Version 1.2.4

waf has been upgraded to version 2.1.4 NB: on Debian, waf now installs Python programs (ntpq, ntpmon, …​) in /usr/local/lib/python3.xx/site-packages rather than …​/dist-packages A quick fix is to link site-packages to dist-packages before installing. You will have to do that again each time your distro updates to a new version of Python.

Python 2.7 is now the minimum supported version. This is likely to be the last release supporting Python 2.

waf install now tests the installed binaries This will complain if your python search path isn’t working. See README-PYTHON for more info.

waf configure --enable-Werror will turn warnings into errors This lets developers and our CI find warnings in a sea of printout.

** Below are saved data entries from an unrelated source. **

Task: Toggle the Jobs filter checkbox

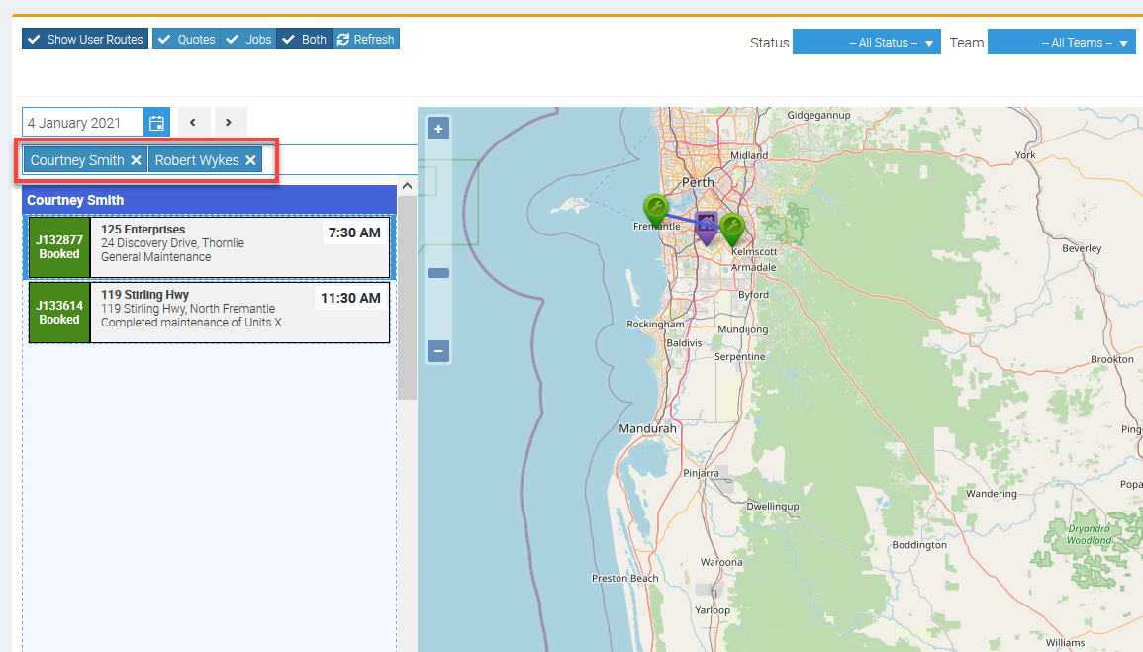Action: click(248, 40)
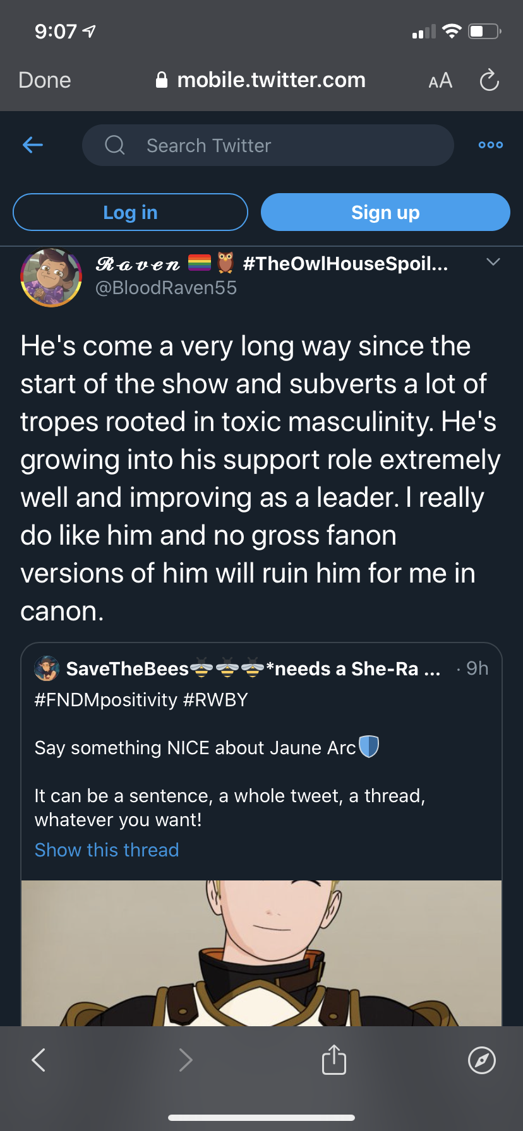Image resolution: width=523 pixels, height=1131 pixels.
Task: Click the Sign up button
Action: click(385, 212)
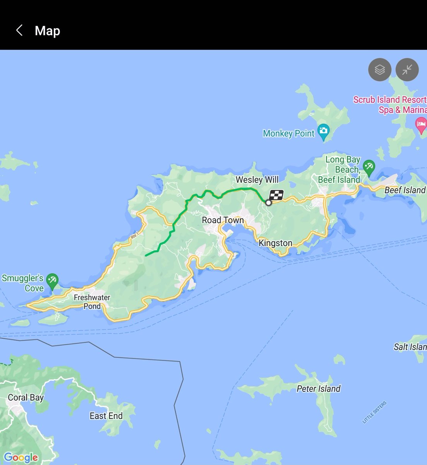
Task: Switch map out of expanded view mode
Action: 407,70
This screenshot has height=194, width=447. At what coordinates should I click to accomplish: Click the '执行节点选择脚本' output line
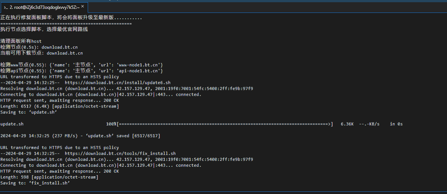point(44,29)
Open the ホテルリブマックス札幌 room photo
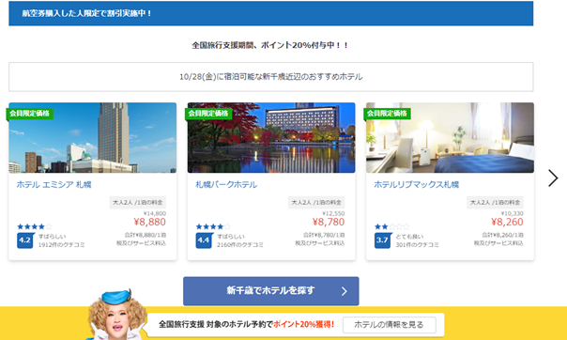This screenshot has width=567, height=340. (450, 138)
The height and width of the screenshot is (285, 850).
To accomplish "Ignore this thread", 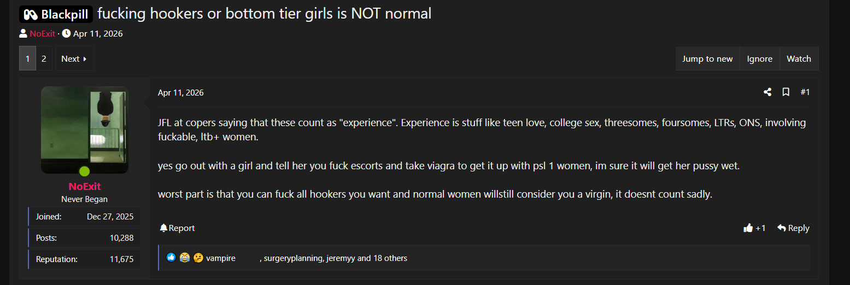I will point(760,58).
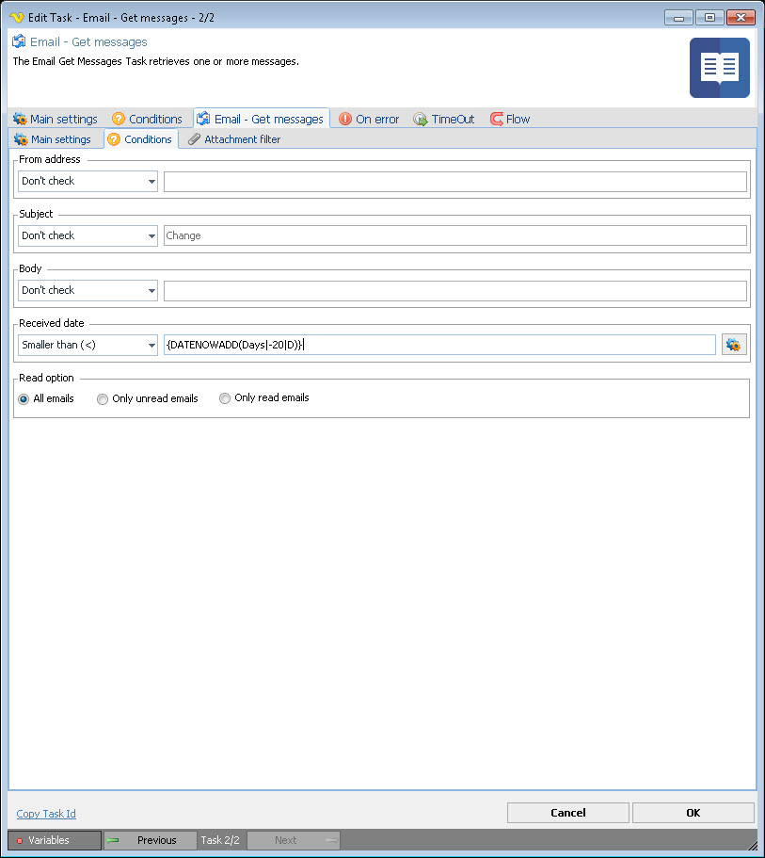Click the large book icon in header
The image size is (765, 858).
(x=719, y=68)
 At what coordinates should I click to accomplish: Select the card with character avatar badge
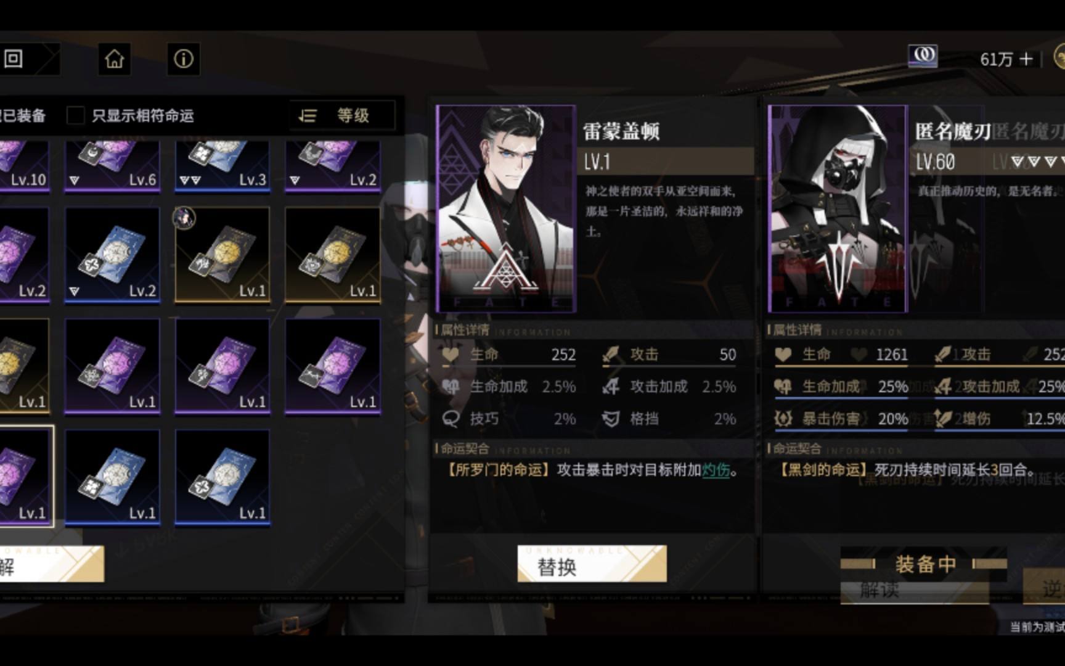click(x=222, y=255)
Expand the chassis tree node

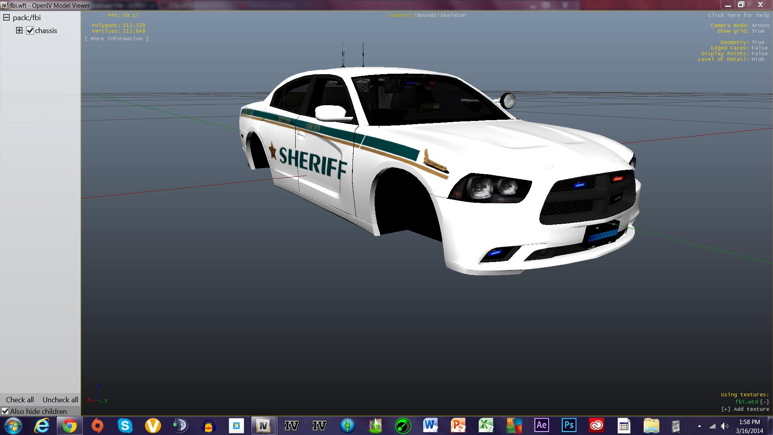pos(19,30)
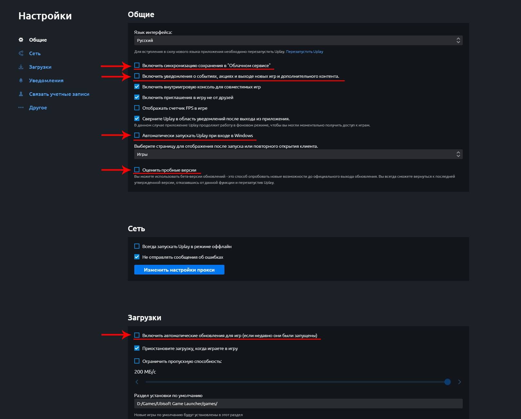Click the bandwidth limit slider handle

click(448, 382)
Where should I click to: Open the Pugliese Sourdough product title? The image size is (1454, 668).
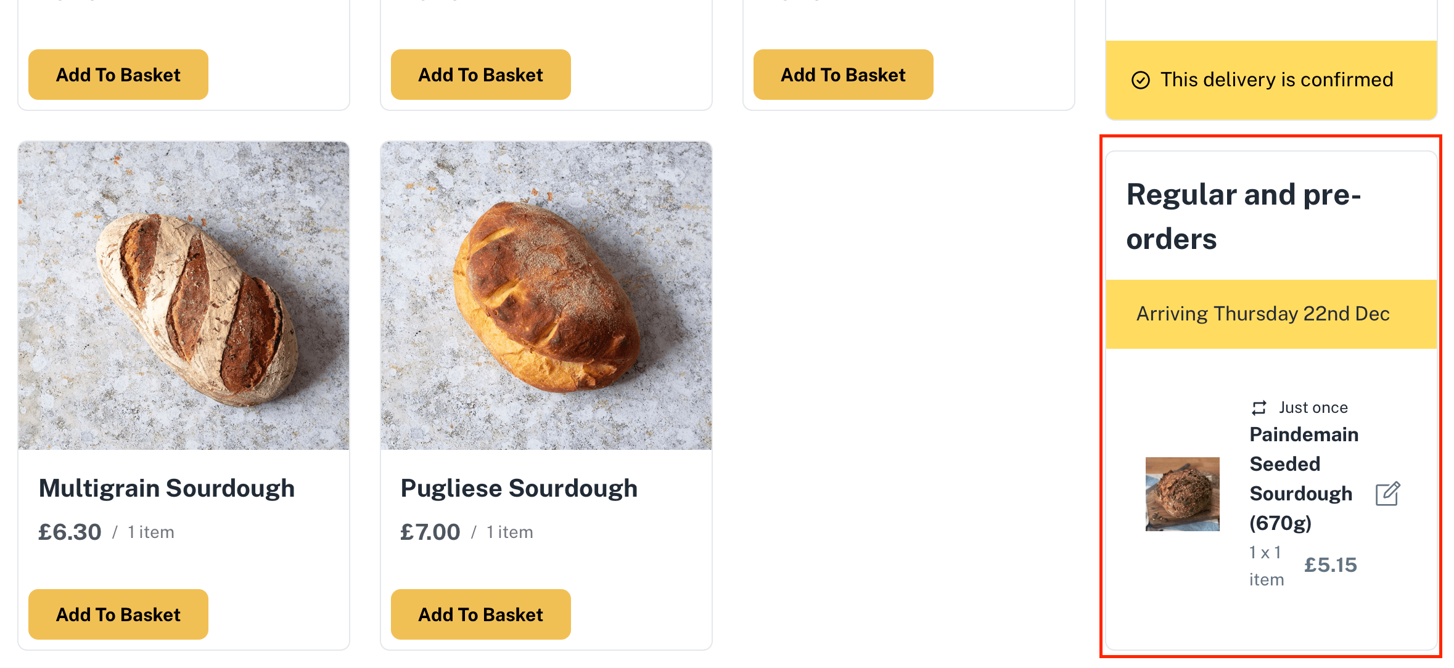[x=519, y=488]
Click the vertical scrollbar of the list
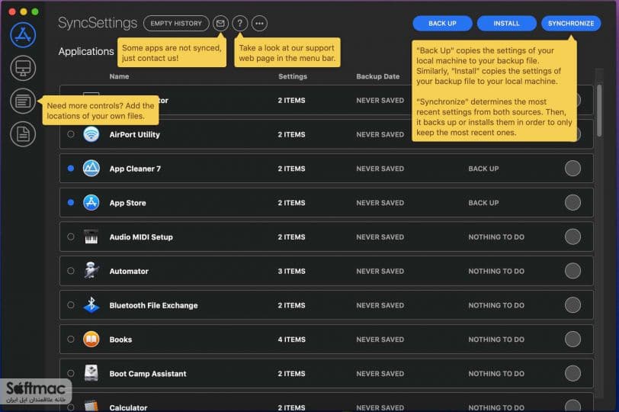 pyautogui.click(x=599, y=111)
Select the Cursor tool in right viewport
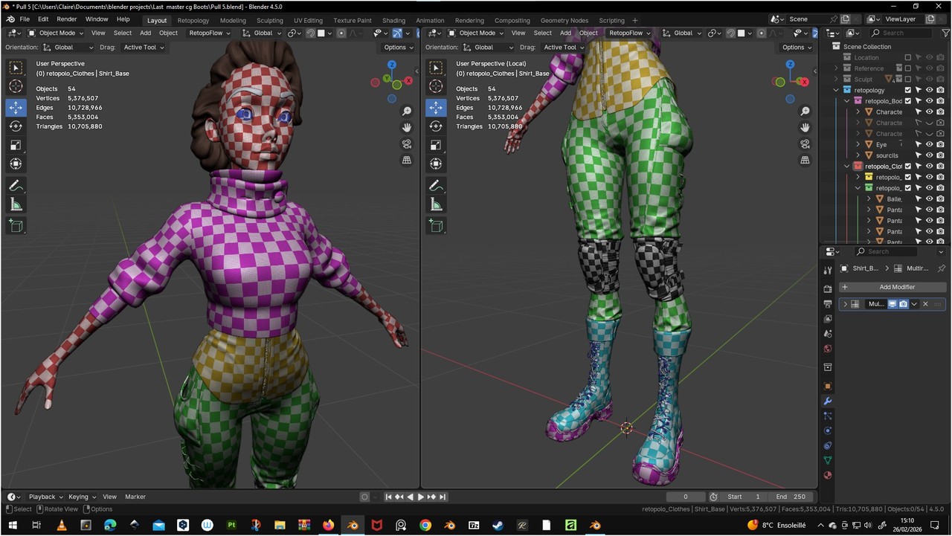 pos(436,87)
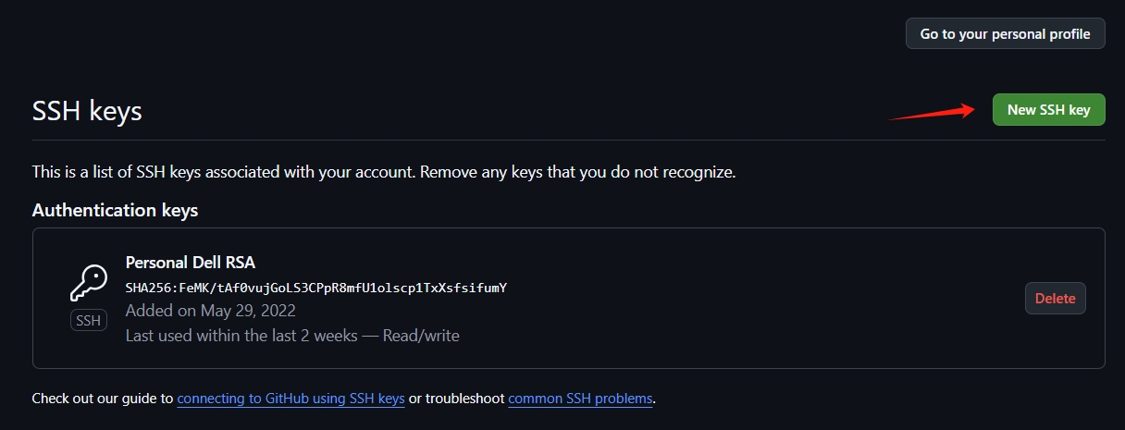Open the common SSH problems link
1125x430 pixels.
pos(580,399)
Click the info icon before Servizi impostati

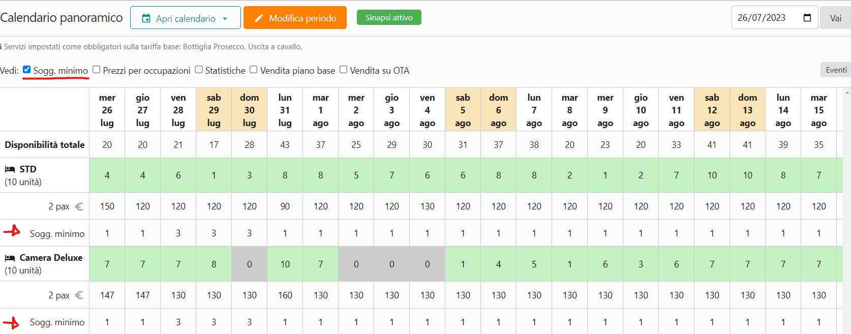[1, 47]
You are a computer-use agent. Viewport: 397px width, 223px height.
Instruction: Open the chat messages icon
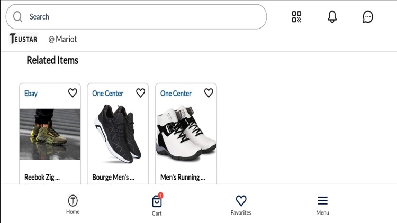pyautogui.click(x=368, y=17)
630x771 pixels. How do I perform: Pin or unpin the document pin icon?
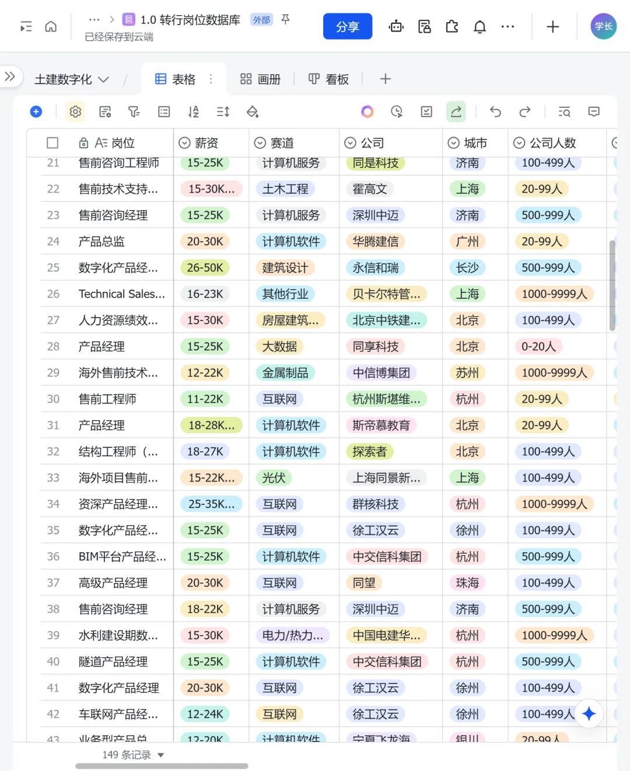point(285,19)
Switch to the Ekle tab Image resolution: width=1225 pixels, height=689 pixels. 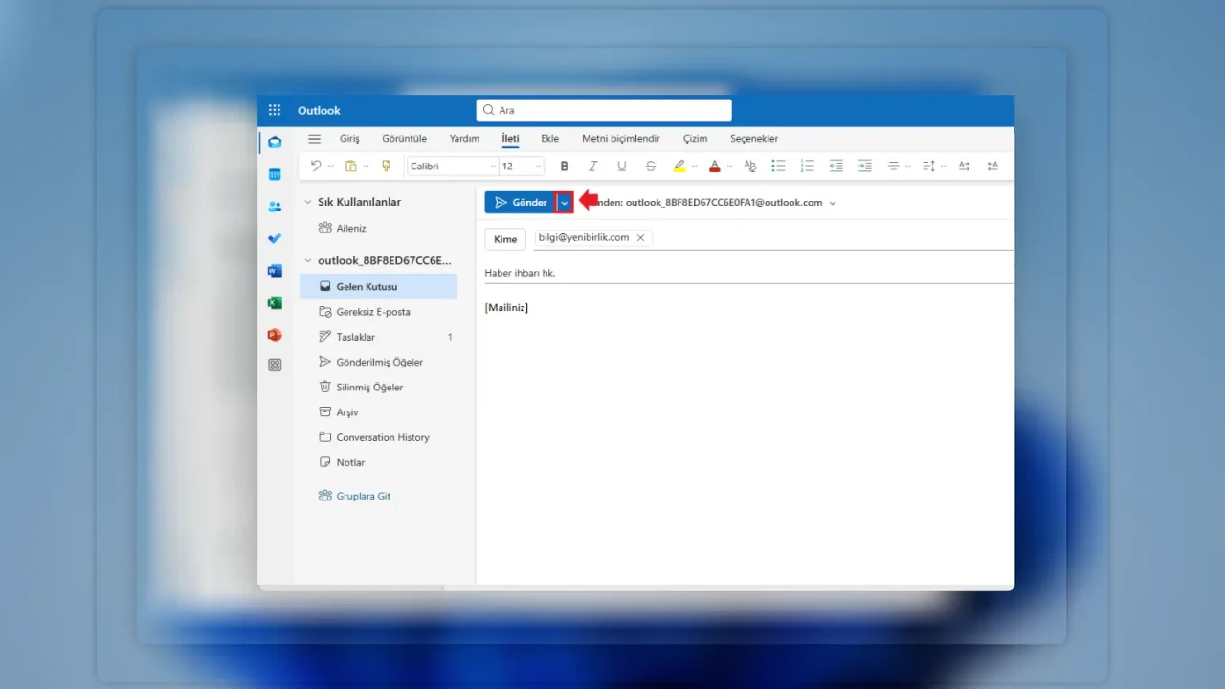coord(549,139)
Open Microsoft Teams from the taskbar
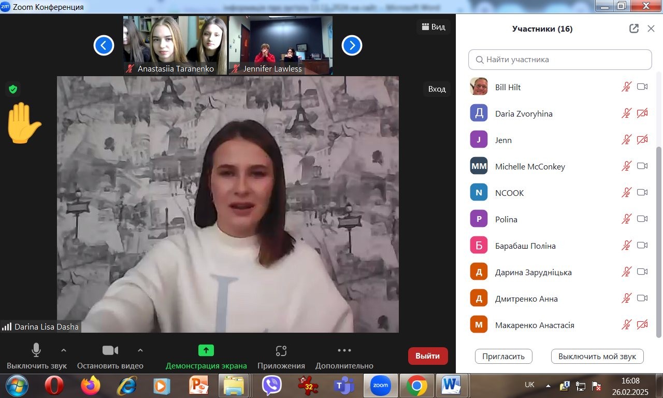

Fix ntpviz’s skewness and kurtosis formulas. Fix suggested by Frank Davis.

ntpd now runs on FIPS mode systems.

Clock fuzzing is gone. --disable-fuzz is now standard.

Fix distinct rpeers mode in PeerSummary.summary.

Fix addr2refid to work with FIPS-140-2 mode.

Update the leap-seconds.list source in ntpleapfetch.

Remove obsolete nopeer and notrap mentions from the Access Control List documentation.

ntpd can now listen on a second port. Add either "nts port xxxx" or "extra port xxxx" in your config file. If either is specified, the NTS-KE server will tell the client to use that port. This might help get around some of the blocking or filtering that ISPs are doing to port 123. (Don’t forget to let UDP traffic for that port through your firewall.) I’ve been testing with port 8123.

Client requests will also be sent from that port. Again, that will bypass some port 123 filtering.

NTPsec now builds on Linux armhf. #832

Remove some remnant broadcast/multicast cruft.

Add a ntpdig option to bind to a specific address.

Add an ntpd config file option for the NTS-KE server’s preferred TLS ciphers.

Use ntp_gettime not than ntp_adjtime for local refclcock. Set the lockclock member of loop_data while the config parses, making ntp_adjtiime unusable. Don’t write a drift file while in lockclock mode and claim to slew time so that clients will listen to us,

Work around musl library in Alpine Linux not supporting ntp_gettime.

Remove unused holdover, LOOP_KERN_CLEAR and timetoa from ntpd.

Move toward AES-128 rather than MD5 for mac tests.

Add and revise exponential timing decay and MS-SNTP testing tools.